Cameron Cartio singles chronology
|  | "Roma" (2005) | "Henna" (2006) |

Music video
- "Roma" on YouTube

= Roma (Cameron Cartio song) =

"Henna" is a song by Iranian-born Swedish singer Cameron Cartio. It was released on 2005 by Epic Records as the lead single from his debut studio album, Borderless. It is sung in a conlang Cameron Cartio himself made. The song took part in the 2005 edition of Melodifestivalen in a bid to represent Sweden in the Eurovision Song Contest 2005.

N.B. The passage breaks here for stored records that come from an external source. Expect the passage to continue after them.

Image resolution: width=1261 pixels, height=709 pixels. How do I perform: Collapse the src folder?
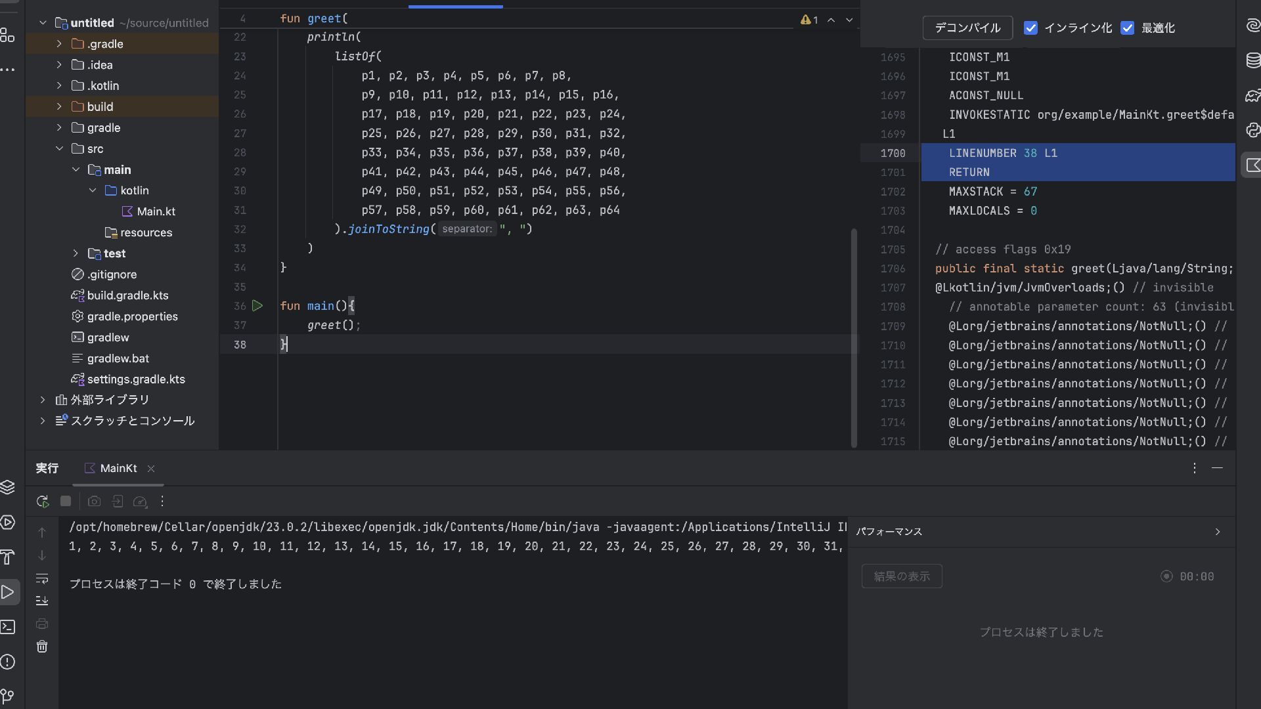(59, 148)
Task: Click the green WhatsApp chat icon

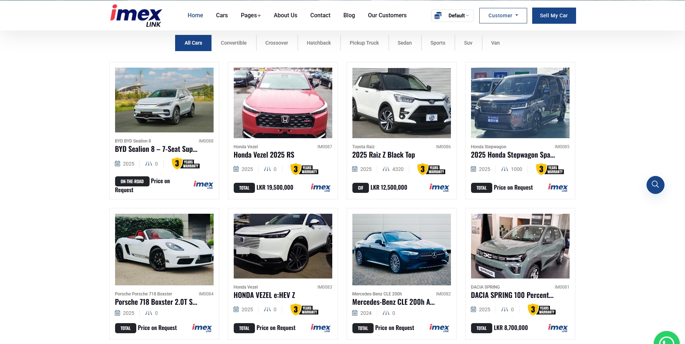Action: click(667, 339)
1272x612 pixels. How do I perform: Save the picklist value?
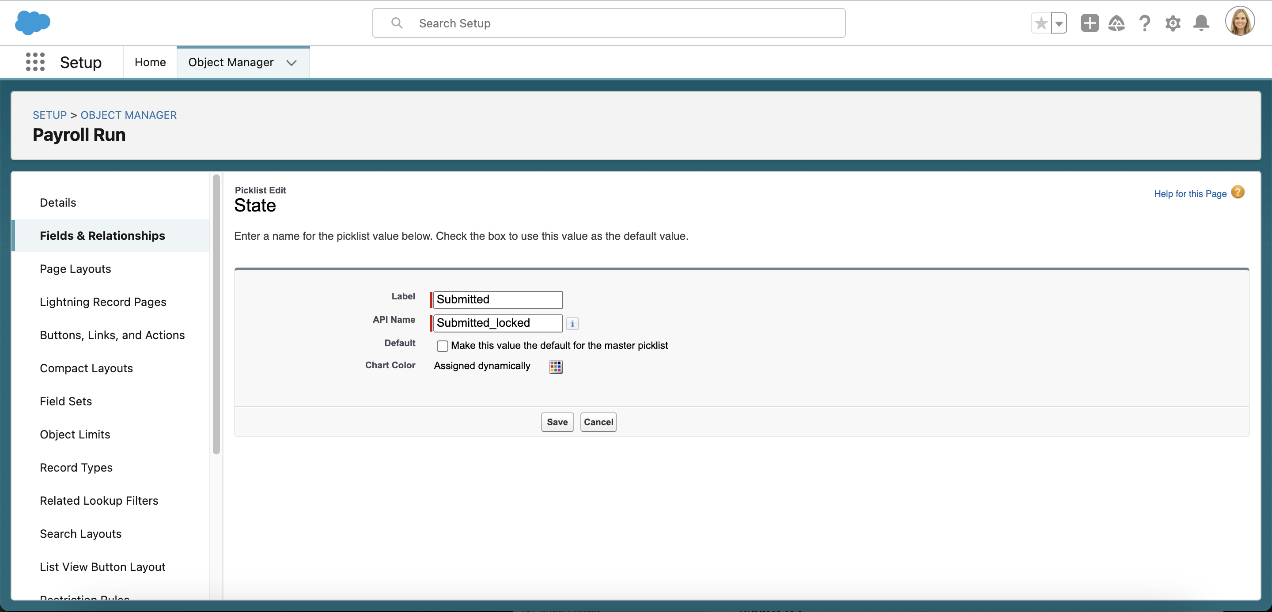pos(557,422)
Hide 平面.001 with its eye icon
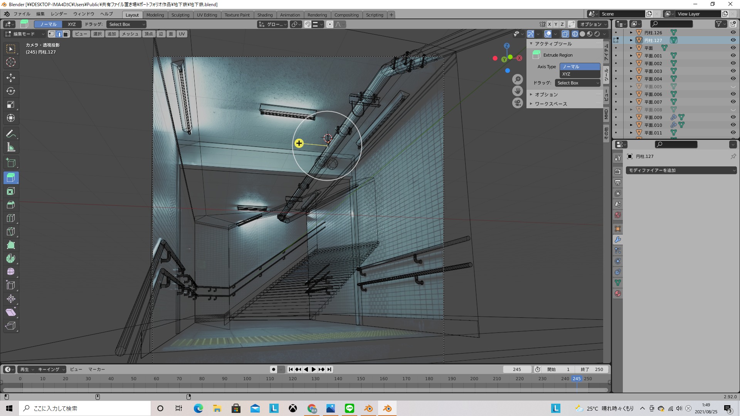This screenshot has height=416, width=740. point(733,55)
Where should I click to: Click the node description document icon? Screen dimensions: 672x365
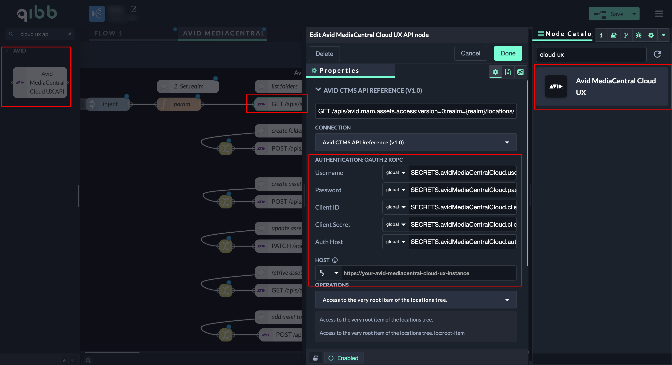point(508,72)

In the Melodifestivalen competition, he reached Semi-final 2 which was held on 19 February 2005 in Tipshallen, Växjö and came 4th out of 8 in that phase as a result of televoting, was given a "second chance". In the "second chance round" held on 6 March 2005, held in Berns, Stockholm, he took part wit 7 other contestants, namely Alcazar, Linda Bengtzing, Josefin Nilsson, Na Na, LaGaylia, Mathias Holmgren and Katrina and the Nameless, he was unsuccessful in moving to the Finals round. Martin Stenmarck went on to win the Melodifestivalen competition with his song "Las Vegas".

==Track list==
1. "Roma" (3:00)
2. "Roma (extended Version)" (3:11)

==Charts==
Despite "Roma" not being successful in winning the bid to represent Sweden, the song became very popular with the Swedish public, and "Roma" was released on Sony/BMG and became a hit on Sverigetopplistan the official Swedish Singles Chart, reaching #4 as its top position.

| Chart (2005) | Peak position |
|---|---|
| Sweden (Sverigetopplistan) | 4 |

==Spanish version==
Cameron Cartio released a Spanish language version of the song in Spain, a practice he would repeat with his follow-up song "Henna", a duo with Khaled, again partly in Cameron Cartio's constructed language, but released in Spain in a Spanish-language version.